**PAGE**.
-*-
“Easy does it friend.” Ari raises his hands as Marx levels his gun. He raises his voice again across the hanger. “You wouldn’t want to do anything hasty now. I’m sure there’s room to negotiate here. All we want is to get paid, and the artifact is yours.” Already the situation was looking bad. Marx, the supposed buyer they were set up to deal with, chose to bring his own group of thugs, and it seemed like their idea of negotiation involves bullets.
“It looks like we have to move to Zero Gees given.” Ari whispers into his comm. “Grease, are you ready in engineering?”
“As ready as I’m ever going to be.” The gruff voice of his mechanic buzzes over the line. “I really don’t like the way gravitrics has been handling. If we had sprung for the upkeep, I wouldn’t-”
“Now’s not the time!” Ari hisses back. “Ren, tell me you’re ready.”
Ari can hear the cracking of knuckles. “It’s insane…I’ve always wanted to try it!”
Ari can hear the grin on his pilot’s face. He looks back up at Marx, whose goons are now surrounding him. “No? I guess we’re in Freefall”
The go word starts the actions. The lights in the hold flicker as the gravity suddenly goes offline. There is a sudden bank as Ren corkscrews through the void, taking them on a controlled tumble. Ari reaches for his gun, “You should have just paid us Marx!”
Strap on your holster, and fire up the ship engines, it’s time for adventure. This week, we are looking at Scum and Villainy, a recent release from Off Guard Games/Evil Hat Productions! We’ve previously mentioned that the system mechanics of Blades in the Dark bear similarities to games Powered by the Apocalypse, but Evil Hat has taken matters further by spinning off their own mechanics into a SRD for other developers to tackle new games. Scum and Villainy is the newest installment of this, and to be honest as far as the genres go the games transition pretty smoothly.
To quickly set up the plot, space is ruled by a core Hegemony…at least in principle. Out in the backwaters, the real movers and shakers are likely criminal enterprises, megacorps trying to make a profit, or cultists hunting after remnants of technology left from an ancient civilization. The players are beings who are looking to break out of the rigged game of legitimate life, looking for some way to rise in the ranks, consorting (or dealing) with the Scum and Villany throughout the galaxy.
Character creation (like BitD) is usually very quick. You select a playbook, each of which rewards a specific style of play with Experience. For example, the Muscle earns XP when they deal with situations using force or threats, while the Scoundrel earns it when they address a problem with charm and audacity. These perks should generally steer you to where you would like to go with your playstyle. From there your character’s Heritage and Background, essentially where they came from and how they grew up, assign four extra skill points and a Special Ability. While not necessary, the book provides a couple of archetypes as examples for players to guide the direction of their playbook. A Scoundrel could be the dashing Captain (Han Solo from Star Wars) or a tough, scrappy Veteran of the Core Wars (Malcolm Reynolds from Firefly), and while players are free to tinker with the exact loadout, they are useful starting points. From there players decide their Vice, a personal weakness which is a useful mechanic for reducing stress or can be invoked by players acting against their own interests in the session for more XP. Finally you pick from a list of NPCs in your playbook, selecting one each to be a friend or rival, mostly as a bit of character color.
-*-
**SOURCE DATA**.
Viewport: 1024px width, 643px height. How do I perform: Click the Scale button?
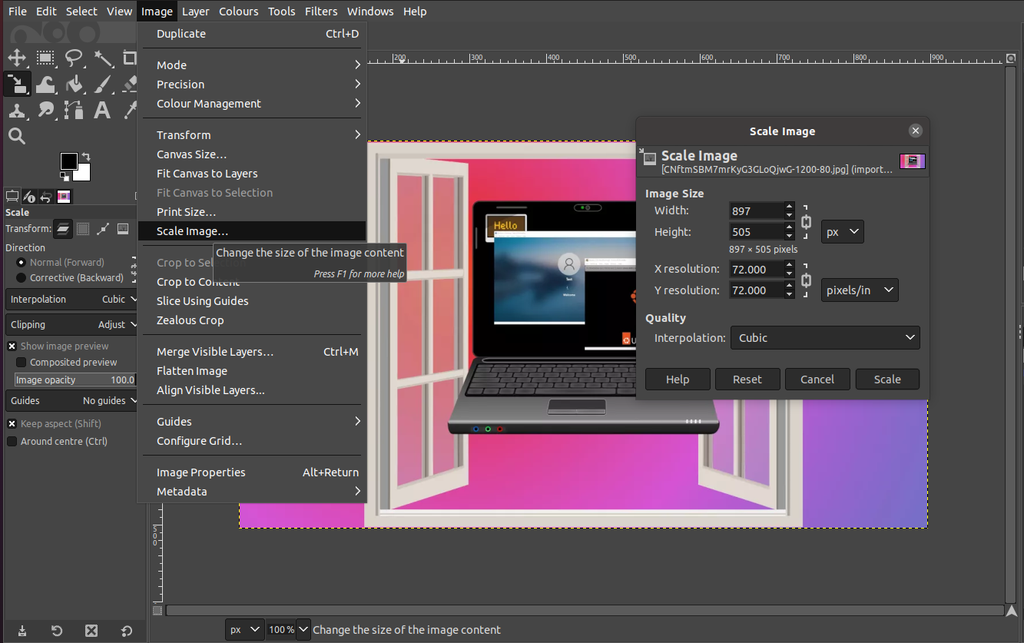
-*-
**SHORT EXERCISE**. Continue the Scum and Villainy review above, picking up right after its last sentence about choosing a friend and a rival from the playbook's NPCs.

**ANSWER FOR THE TASK**.
Finally, as a team, players select their ship and choose its upgrades. Unlike Blades, which had a variety of gangs to choose from, there are only three options. Each type of ship provides ship XP (upgrades for the ship) for completing jobs of a certain type, and gives the crew a reputation for the types of jobs they take on. Stardancer gives bonuses for smuggling and blockade running, Cerberus for Bounty Hunting and Extraction, and Firedrake for sticking it to the Hegemony. This is probably my greatest quibble with the game. Blades in the Dark had a large variety of gangs, with a wide breadth of what they would specialize in. Scum keeps the specificity, but with so few options, it seems that players are being shoehorned into what they are supposed to be, especially if the ship changed how they are viewed by the galaxy at large. This would be one of the first things I would houserule if I wound up running a game, offering at least a few more options for players, or working collaboratively with them to create something from scratch.
We quickly recapped the FitD gamplay mechanics in the aforementioned article, but we are going to expand a bit here. Even before the roll is made, the GM assigns the challenge level of a check, and as well as the effect it would have. Shooting from a distance in a secure position would be Controlled (that is, you are in a very safe place) but you would have a more limited effect at firing a bunch of suppressive rounds rather than trying to drop a single target. Trying to shoot out the critical power source of a machine which is about to trample you might be Desperate, but man would it be effective if you hit. The GM sets up this balance before the roll, but the players are encouraged to talk it out and focus exactly what they would want to do.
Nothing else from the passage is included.